(Trecho fornecido)
Senador
Delcídio do Amaral: o flagrante virou eterno
* Por
Urariano Mota
Está tudo muito claro,
sem dúvida o senador Delcídio do Amaral cometeu crimes. Mas se observarmos bem,
a prisão do primeiro senador no tempo democrático se deu em circunstâncias,
digamos, excepcionais. Antes, na ditadura, os atos eram mais simples:
cassavam-se mandatos, fechava-se o Congresso que desejava ser soberano,
prendiam e sumiam com os corpos de parlamentares. Mas nesta semana, a prisão de
um senador no exercício do mandato ganhou cores mais, como direi, absurdas da
esperteza nacional.
Um crime que
necessitava ser flagrante, virou contínuo, eterno, ou permanente. A flagrância virou fragrância, mau cheiro de
coisa mais podre. Mas como?
Quando pesquiso, sou
informado de que a decisão da 2ª. Turma do STF se baseou no parágrafo 2º do
artigo 53 da Constituição Federal. O dispositivo diz, ou dizia, a esta altura não
sabemos ao certo, que parlamentares não podem, ou não podiam ser presos, a não
ser em casos de “flagrante de crime inafiançável”. No entanto, de acordo com o
ministro Teori Zavascki, o senador Delcídio passou a ser acusado de integrar
uma organização criminosa, ou seja, segundo ele, um crime permanente. E para
coroar o enquadramento legal., o ministro citou outro ministro, um voto do
ministro Gilmar Mendes onde se fala que, em casos de crime permanente, o
flagrante pode ser feito a qualquer tempo. Lindo, sábio, erudito e maravilhoso.
Isso quer nos fazer
crer que o flagrante perdeu o significado da língua portuguesa. A saber, vamos
ao dicionário: “Flagrante - substantivo masculino - Ato ou fato observado ou
comprovado no momento mesmo em que ocorre; ação notada e/ou registrada no
momento da ocorrência”. Ou como adjetivo: “visto ou registrado no próprio
momento da realização”. Perdoem se
buscamos o sentido das palavras na tradição e uso corrente da língua
portuguesa.
Perdoem, porque, pelo
visto, o poder de interpretar palavras e situações é de uso exclusivo do
Supremo Tribunal Federal, e do procurador Rodrigo Janot., não vamos cometer um
crime de lesa-autoria. Melhor, de lesa-majestade. Esse poder de redefinição já
havíamos notado desde o tempo da teoria do “domínio do fato”, no julgamento do
chamado mensalão, lembram? A partir dali, o ato arbitrário de interpretar
chegou ao perigoso terreno de que para condenar um réu, bastava a presunção de
culpa. Simples. Se ele não furtou, teria contribuído para o furto. E se não
contribuiu de modo direto, teria contribuído indireto. E se não contribuiu
indireto é porque o réu seria tão esperto, que nem deixou pistas. Portanto,
condene-se. Eu não invento, consultem a memória, e me falem se assim não
foi.
Agora, neste último
caso, de livre interpretar a constituição federal, na prisão do senador
Delcídio do Amaral, chamo a atenção para a professora Margarida Lacombe, da
UFRJ. Ela é uma pessoa que alia inteligência, cultura, conhecimento e coragem. Vale a pena ouvi-la, num trechinho final do
programa Em Pauta da Globo News no dia em que o senado confirmou a nova
definição de flagrante do STF.

(Dados fornecidos)
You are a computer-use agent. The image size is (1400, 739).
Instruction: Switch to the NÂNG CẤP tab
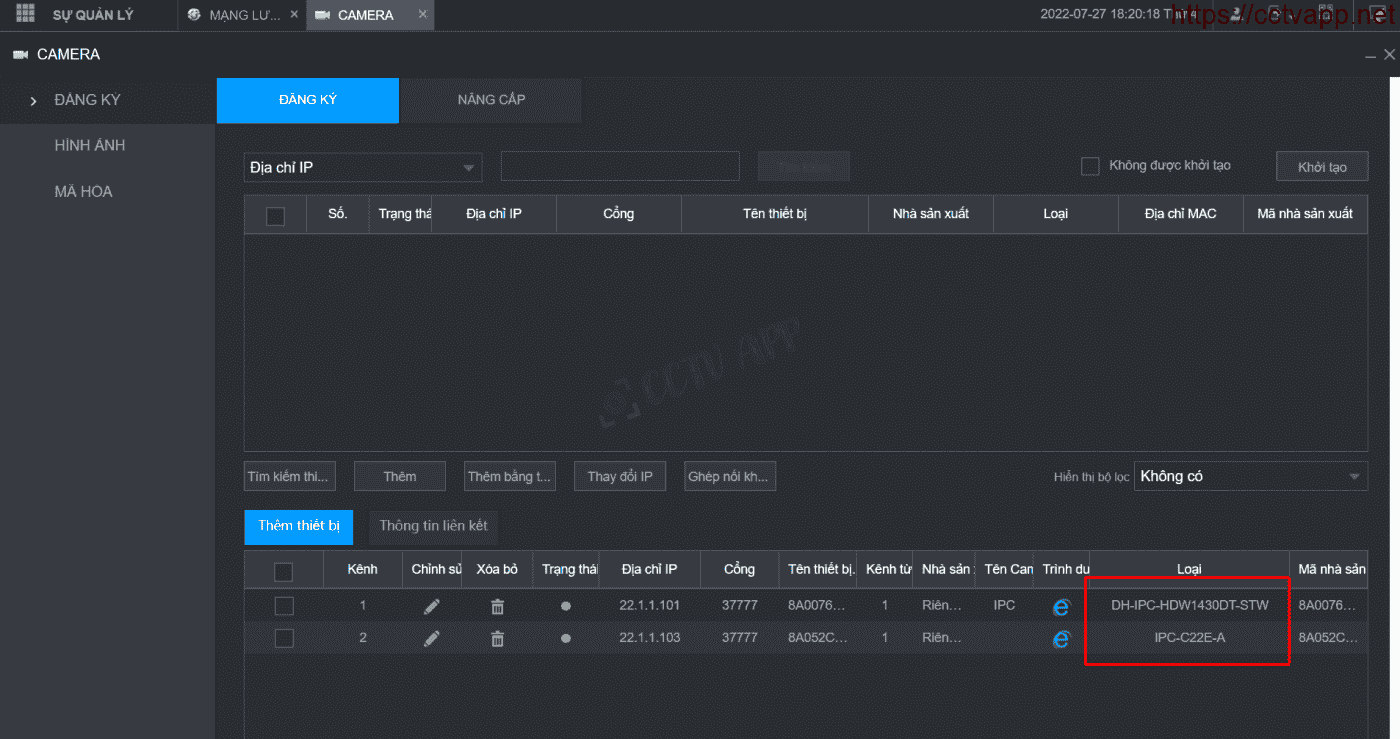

(Desafio 1) De acordo com o trecho fornecido, em que dispositivo da Constituição Federal se baseou a decisão da 2ª. Turma do STF?
(Desafio 2) Extraia do trecho fornecido, sem alterações, a parte que se inicia com as palavras que contêm "Um crime que" e se encerra com "erudito e maravilhoso.".

(Resposta 1) No parágrafo 2º do artigo 53 da Constituição Federal.

(Resposta 2)
Um crime que
necessitava ser flagrante, virou contínuo, eterno, ou permanente. A flagrância virou fragrância, mau cheiro de
coisa mais podre. Mas como?
Quando pesquiso, sou
informado de que a decisão da 2ª. Turma do STF se baseou no parágrafo 2º do
artigo 53 da Constituição Federal. O dispositivo diz, ou dizia, a esta altura não
sabemos ao certo, que parlamentares não podem, ou não podiam ser presos, a não
ser em casos de “flagrante de crime inafiançável”. No entanto, de acordo com o
ministro Teori Zavascki, o senador Delcídio passou a ser acusado de integrar
uma organização criminosa, ou seja, segundo ele, um crime permanente. E para
coroar o enquadramento legal., o ministro citou outro ministro, um voto do
ministro Gilmar Mendes onde se fala que, em casos de crime permanente, o
flagrante pode ser feito a qualquer tempo. Lindo, sábio, erudito e maravilhoso.